Before I began my training as a parent coach, I started to read Parenting for a Peaceful World by Robin Grille. It was an “optional” reading for the program, and I had no idea what I was getting into. It was so challenging I had to set it aside for several months. Now that I’ve experienced the transformative power of peaceful parenting in my own family, I can embrace the tension between the harsh history of parenting and the hopeful future today’s parents have the opportunity to create. Reading this book does not make me an expert on these topics; I am a parent who wants my children to live fulfilled, happy, meaningful lives. I want this for all families, both for their own joy and because I see it as humanity’s path to living in peace and evolving in love.


Though I’m relatively new to these concepts, I’m already using them to influence my parenting choices. As you explore different parenting philosophies and practices, I invite you to remember: you are not responsible for things you did not yet know. Every piece of new knowledge is something you can choose to integrate into your parenting going forward. Read on with curiosity and a lens of hopeful change.


In the first section, “From Violence to Harmony: Childrearing and Social Evolution,” the author takes us back in time and describes several stages of social evolution and the parenting modes that were most prevalent at the time. The first was the infanticidal mode - yes, the killing of babies and children through outright murder, or abandonment resulting in death. Essentially, children were viewed as useless, except for serving the needs of adults, so to ease any burden, excess children were simply killed. This was quite common in much of Western civilization until the 4th century AD.


The next mode was abandoning, which was widespread from the 4th to the 14th century, again mostly as a means to lessen the economic toll in poor families or to decrease the division of inheritance in wealthy families. The abandonment was usually at an institution designated for unwanted children, who then suffered and often died, but out of sight from the parents. Then came the ambivalent mode, which had some overlap with abandoning and then continued into the 18th century. Children were finally allowed to stay alive and remain with their families, but any concern for their welfare was through a lens of control, as children were seen as “little devils who needed to be whipped into human form.” This era was marked by intense physical punishments, child labor, torturous swaddling, and sexual abuse.


Eventually the idea of a loving family started to develop around the 18th century and children were occasionally seen (but not heard) and permitted some affection. The biggest change into the intrusive mode came with the romantic movement and Rousseau’s The Social Contract in which he proposed that each individual is born free, rather than subject to parental authority.

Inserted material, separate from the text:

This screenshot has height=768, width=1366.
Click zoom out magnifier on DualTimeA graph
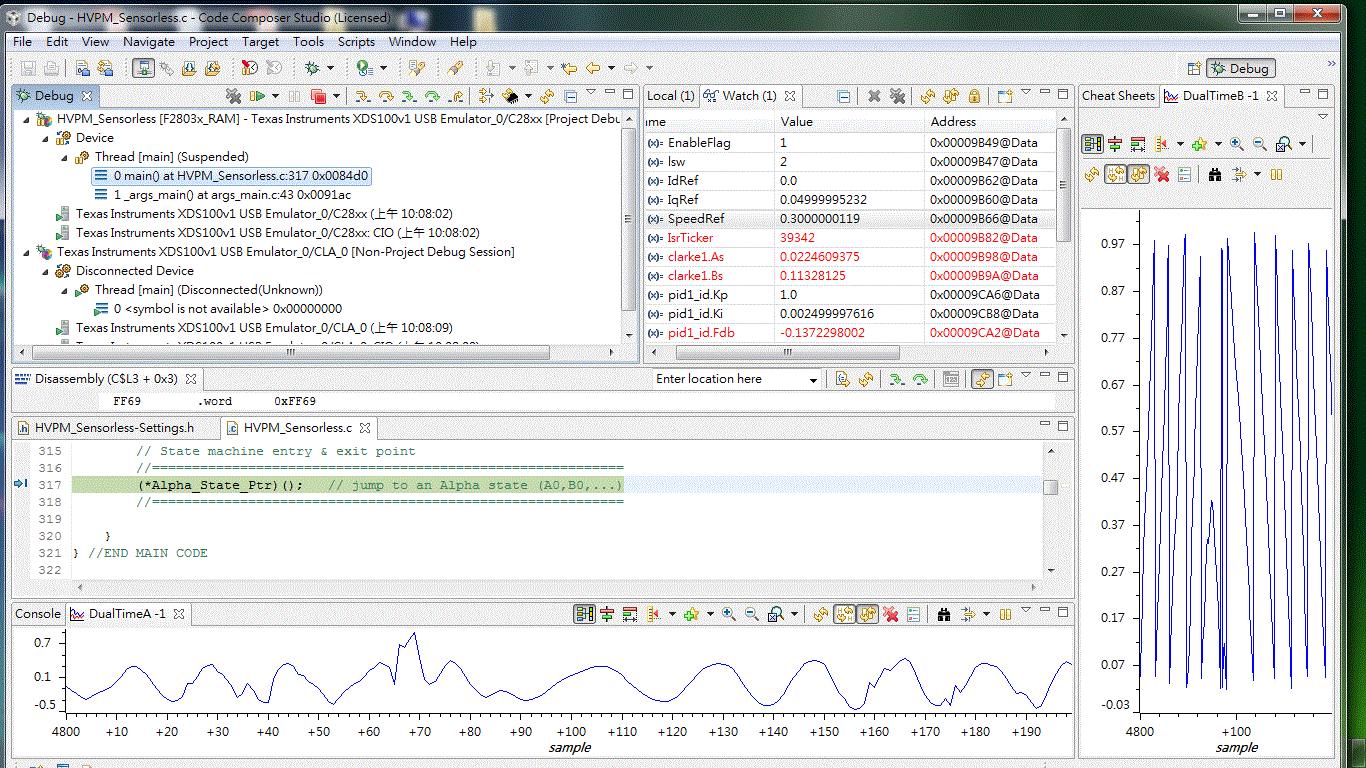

But the practices of the previous mode were still common and children had little protection from physical abuse, sexual mutilation and exploitation, and forced labor.


At last we enter the modern age of the socializing mode, characterized by the parents’ priority to train children by promoting good behavior and limiting bad behavior. Also notable is the entry of the father as having an active parenting role. This coincided with Freud’s work and the birth of psychology. More governments began to create laws protecting children, their health, and their rights. The goal of this mode is to shape the child’s character for conformity, actively diminishing any self-expression, free thinking, or individuality. This is done through punishments, shame, bribes, and praise.


The next phase of social evolution, the one that we are in, is marked by what Grille calls the helping mode, known also as conscious, peaceful, positive, wholehearted, or natural parenting. These progressive practices came out of research into emotional development, so the focus is on children as individuals who deserve encouragement, stimulation, support, and empathy. Grille summarizes that this mode of parenting "embraces the parent’s leadership role, while recognizing the essential liberty and dignity of the child.”


This evolution gives great hope for future generations as scientific research shifts cultural norms from abuse to acceptance. But it is not simply individual families that take on the onus of change. Grille proposes that harsh or neglectful parenting on a large scale has moved entire nations toward war or dictatorship - violent and oppressive means of social “discipline.” He refers to several examples of cultures that raised their children with abuse and shame resulting in devastation, like the 1992-1995 war in the former Yugoslavia, massacres in Stalin’s Soviet Union, and countless forms of religious extremism.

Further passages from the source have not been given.